What to do:
Transcribe only the lines from the one containing "Task: Collapse the PRG_MAIN tree node" through the final line of the entries below, exactly, and exclude the pictures.

Extracted material:
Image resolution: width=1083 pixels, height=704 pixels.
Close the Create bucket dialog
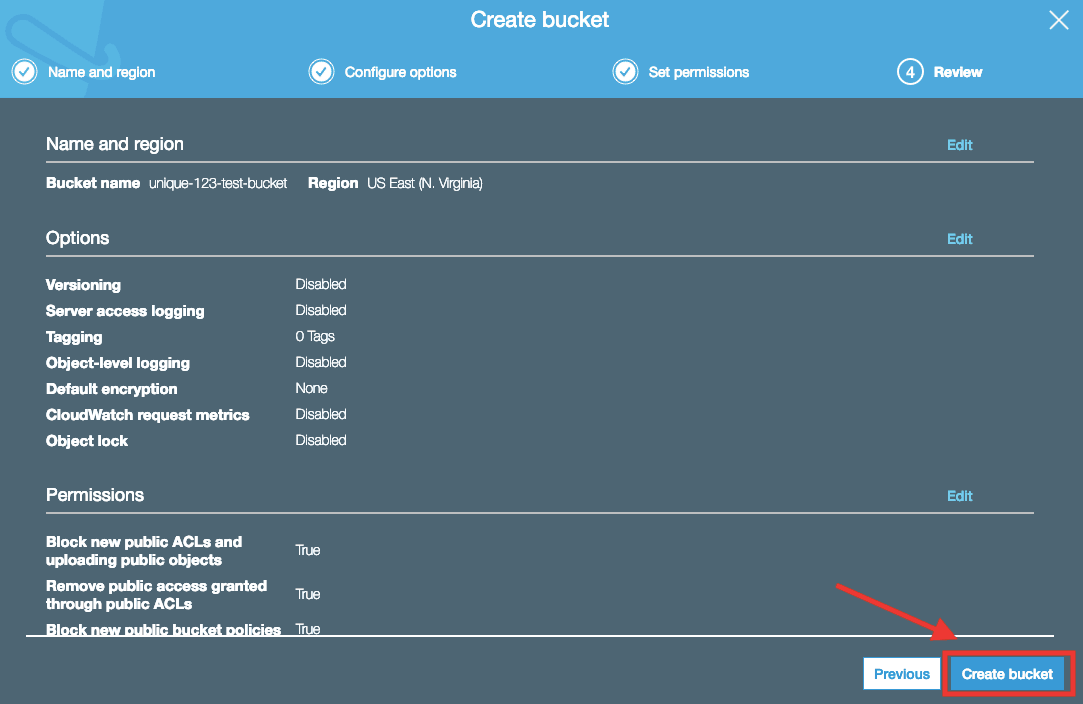click(1058, 20)
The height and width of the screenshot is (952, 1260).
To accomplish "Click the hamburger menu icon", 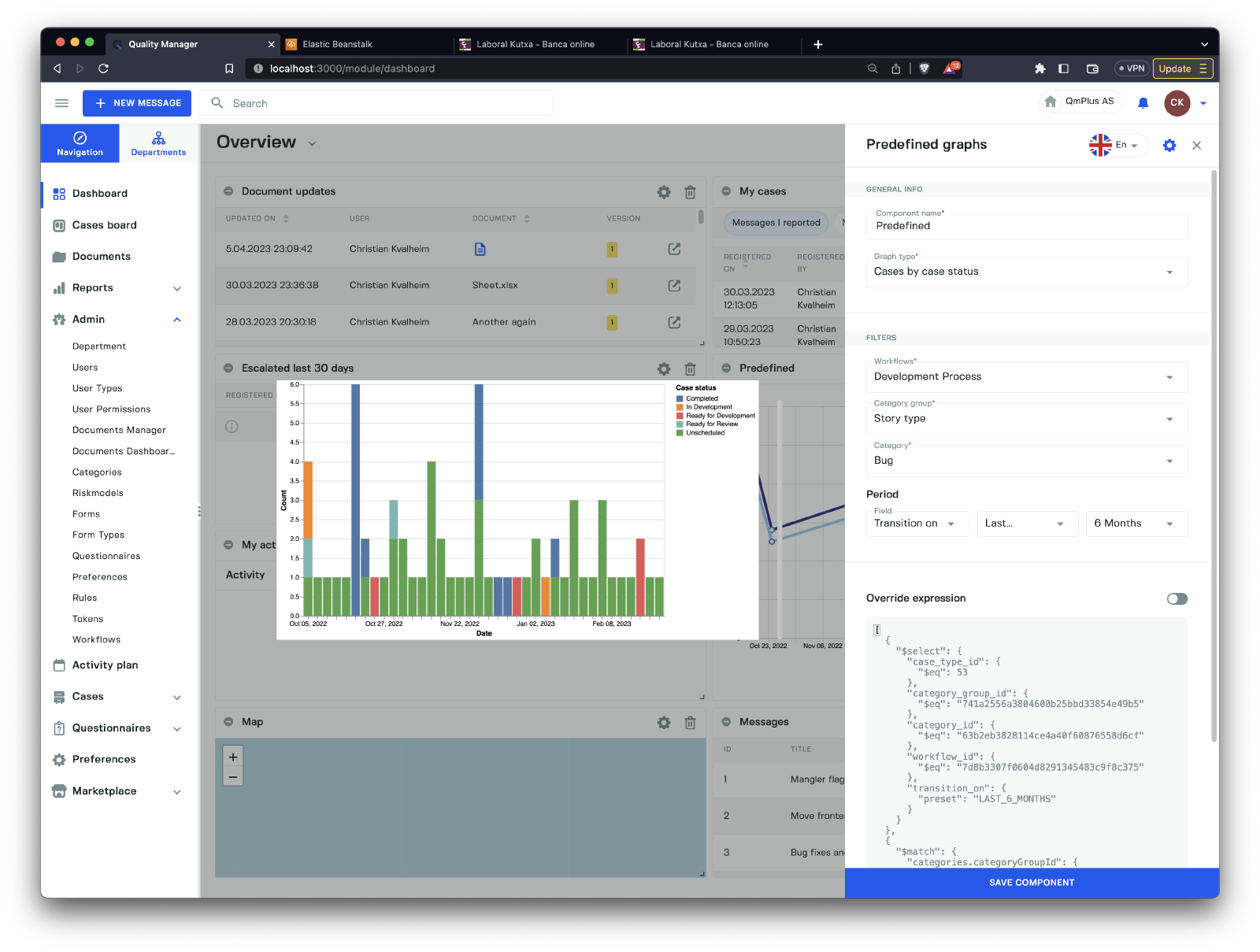I will click(x=61, y=103).
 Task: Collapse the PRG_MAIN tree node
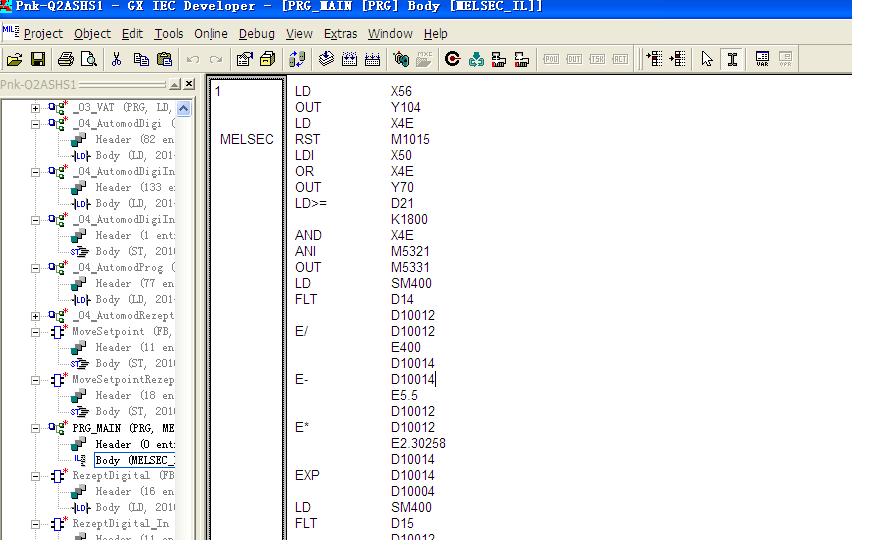[36, 428]
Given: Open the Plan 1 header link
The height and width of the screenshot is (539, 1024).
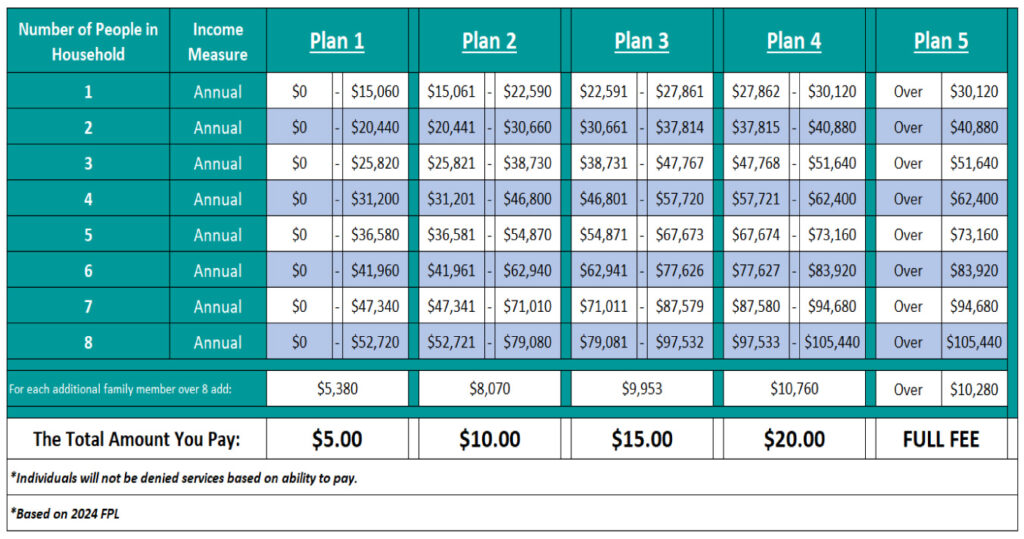Looking at the screenshot, I should point(336,41).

Reply to the task:
 Task: Collapse the PRG_MAIN tree node
[36, 428]
Given: Open the Plan 1 header link
The height and width of the screenshot is (539, 1024).
Looking at the screenshot, I should point(336,41).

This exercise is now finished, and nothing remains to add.